Given a data.frame:
df <- data.frame(grp1 = c(1,1,1,2,2,2,3,3,3,4,4,4),
grp2 = c(1,2,3,3,4,5,6,7,8,6,9,10))
#> df
# grp1 grp2
#1 1 1
#2 1 2
#3 1 3
#4 2 3
#5 2 4
#6 2 5
#7 3 6
#8 3 7
#9 3 8
#10 4 6
#11 4 9
#12 4 10
Both coluns are grouping variables, such that all 1's in column grp1 are known to be grouped together, and so on with all 2's, etc. Then the same goes for grp2. All 1's are known to be the same, all 2's the same.
Thus, if we look at the 3rd and 4th row, based on column 1 we know that the first 3 rows can be grouped together and the second 3 rows can be grouped together. Then since rows 3 and 4 share the same grp2 value, we know that all 6 rows, in fact, can be grouped together.
Based off the same logic we can see that the last six rows can also be grouped together (since rows 7 and 10 share the same grp2).
Aside from writing a fairly involved set of for() loops, is there a more straight forward approach to this? I haven't been able to think one one yet.
The final output that I'm hoping to obtain would look something like:
# > df
# grp1 grp2 combinedGrp
# 1 1 1 1
# 2 1 2 1
# 3 1 3 1
# 4 2 3 1
# 5 2 4 1
# 6 2 5 1
# 7 3 6 2
# 8 3 7 2
# 9 3 8 2
# 10 4 6 2
# 11 4 9 2
# 12 4 10 2
Thank you for any direction on this topic!
I would define a graph and label nodes according to connected components:
gmap = unique(stack(df))
gmap$node = seq_len(nrow(gmap))
oldcols = unique(gmap$ind)
newcols = paste0("node_", oldcols)
df[ newcols ] = lapply(oldcols, function(i) with(gmap[gmap$ind == i, ],
node[ match(df[[i]], values) ]
))
library(igraph)
g = graph_from_edgelist(cbind(df$node_grp1, df$node_grp2), directed = FALSE)

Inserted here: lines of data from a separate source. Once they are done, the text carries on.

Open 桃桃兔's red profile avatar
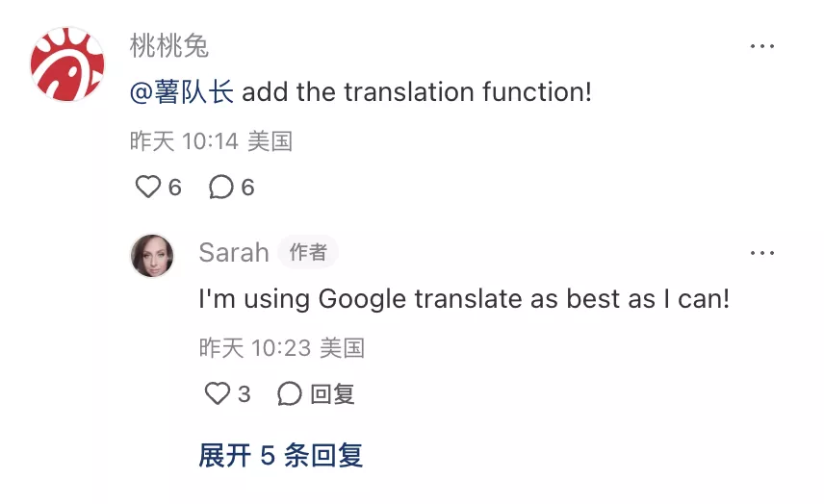pyautogui.click(x=66, y=65)
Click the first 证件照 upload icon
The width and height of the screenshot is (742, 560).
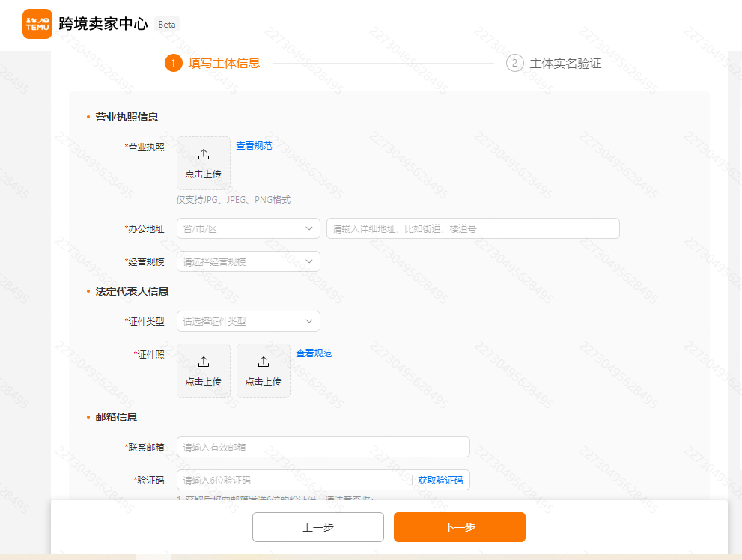coord(203,370)
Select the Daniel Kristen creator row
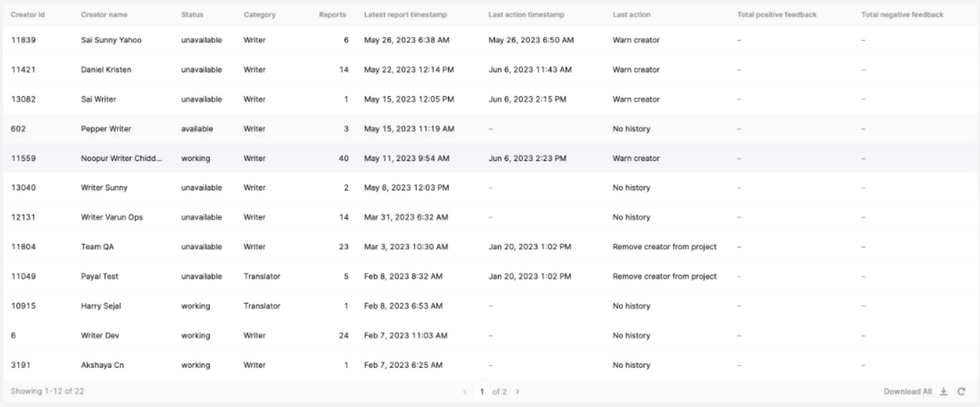 click(490, 70)
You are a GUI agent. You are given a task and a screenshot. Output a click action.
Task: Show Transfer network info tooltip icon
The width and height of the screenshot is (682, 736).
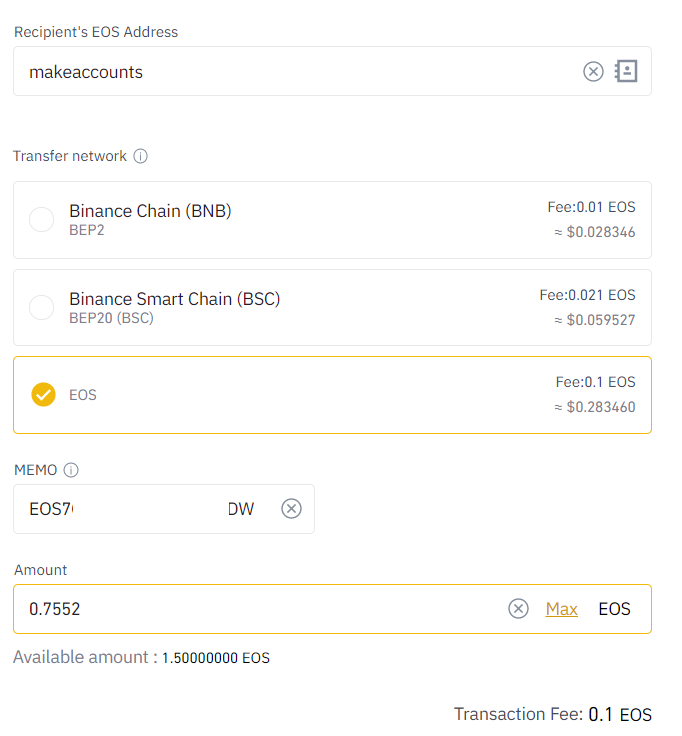click(140, 156)

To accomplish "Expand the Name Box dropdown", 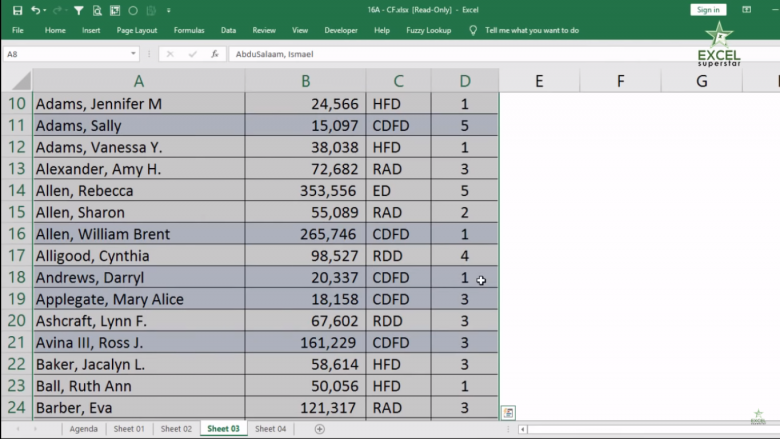I will coord(134,54).
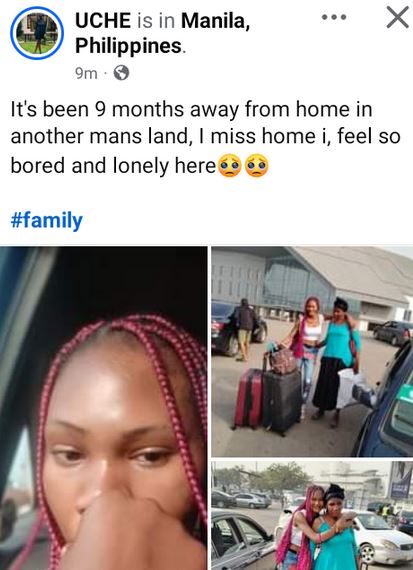Open the selfie photo with pink braids
Viewport: 413px width, 570px height.
104,408
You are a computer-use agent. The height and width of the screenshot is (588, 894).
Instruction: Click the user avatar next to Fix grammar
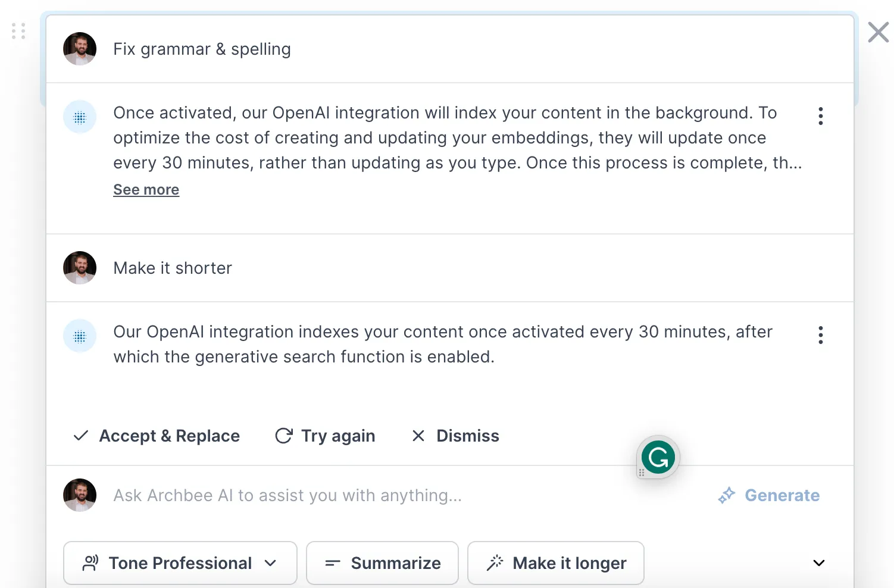click(x=80, y=49)
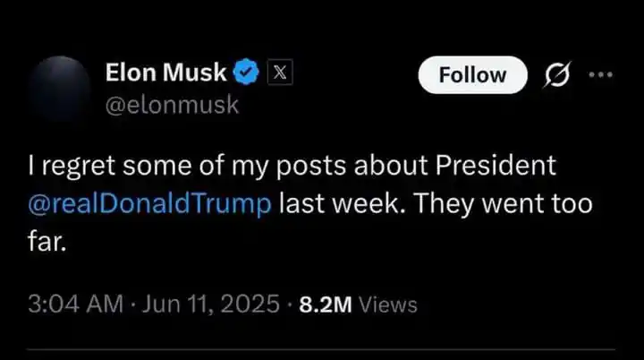Click the Elon Musk display name
The width and height of the screenshot is (644, 360).
[167, 73]
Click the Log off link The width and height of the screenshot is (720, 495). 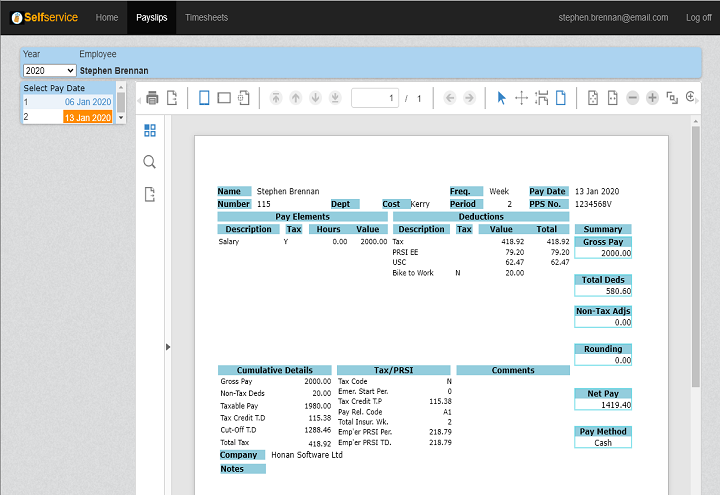point(698,17)
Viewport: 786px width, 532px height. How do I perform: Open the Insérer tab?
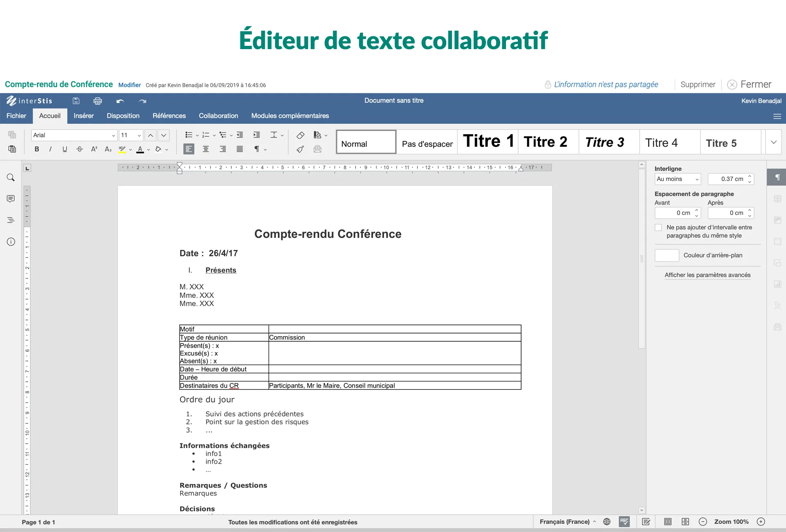pyautogui.click(x=84, y=116)
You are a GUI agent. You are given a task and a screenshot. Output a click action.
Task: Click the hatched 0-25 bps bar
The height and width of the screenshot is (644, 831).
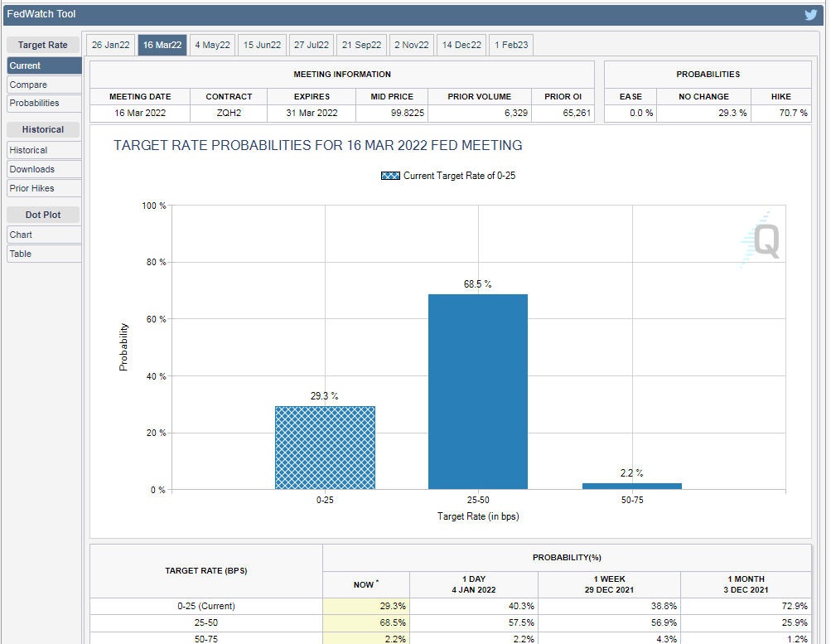[x=325, y=448]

gmap$group = components(g)$membership
df$group = gmap$group[ match(df$node_grp1, gmap$node) ]
grp1 grp2 node_grp1 node_grp2 group
1 1 1 1 5 1
2 1 2 1 6 1
3 1 3 1 7 1
4 2 3 2 7 1
5 2 4 2 8 1
6 2 5 2 9 1
7 3 6 3 10 2
8 3 7 3 11 2
9 3 8 3 12 2
10 4 6 4 10 2
11 4 9 4 13 2
12 4 10 4 14 2
Each unique element of grp1 or grp2 is a node and each row of df is an edge.
One way to do this is via a matrix that defines links between rows based on group membership.
This approach is related to #Frank's graph answer but uses an adjacency matrix rather than using edges to define the graph. An advantage of this approach is it can deal immediately with many > 2 grouping columns with the same code. (So long as you write the function that determines links flexibly.) A disadvantage is you need to make all pair-wise comparisons between rows to construct the matrix, so for very long vectors it could be slow. As is, #Frank's answer would work better for very long data, or if you only ever have two columns.
The steps are
compare rows based on groups and define these rows as linked (i.e., create a graph)
determine connected components of the graph defined by the links in 1.
You could do 2 a few ways. Below I show a brute force way where you 2a) collapse links, till reaching a stable link structure using matrix multiplication and 2b) convert the link structure to a factor using hclust and cutree. You could also use igraph::clusters on a graph created from the matrix.
1. construct an adjacency matrix (matrix of pairwise links) between rows
(i.e., if they in the same group, the matrix entry is 1, otherwise it's 0). First making a helper function that determines whether two rows are linked
linked_rows <- function(data){
## helper function
## returns a _function_ to compare two rows of data
## based on group membership.
## Use Vectorize so it works even on vectors of indices
Vectorize(function(i, j) {
## numeric: 1= i and j have overlapping group membership
common <- vapply(names(data), function(name)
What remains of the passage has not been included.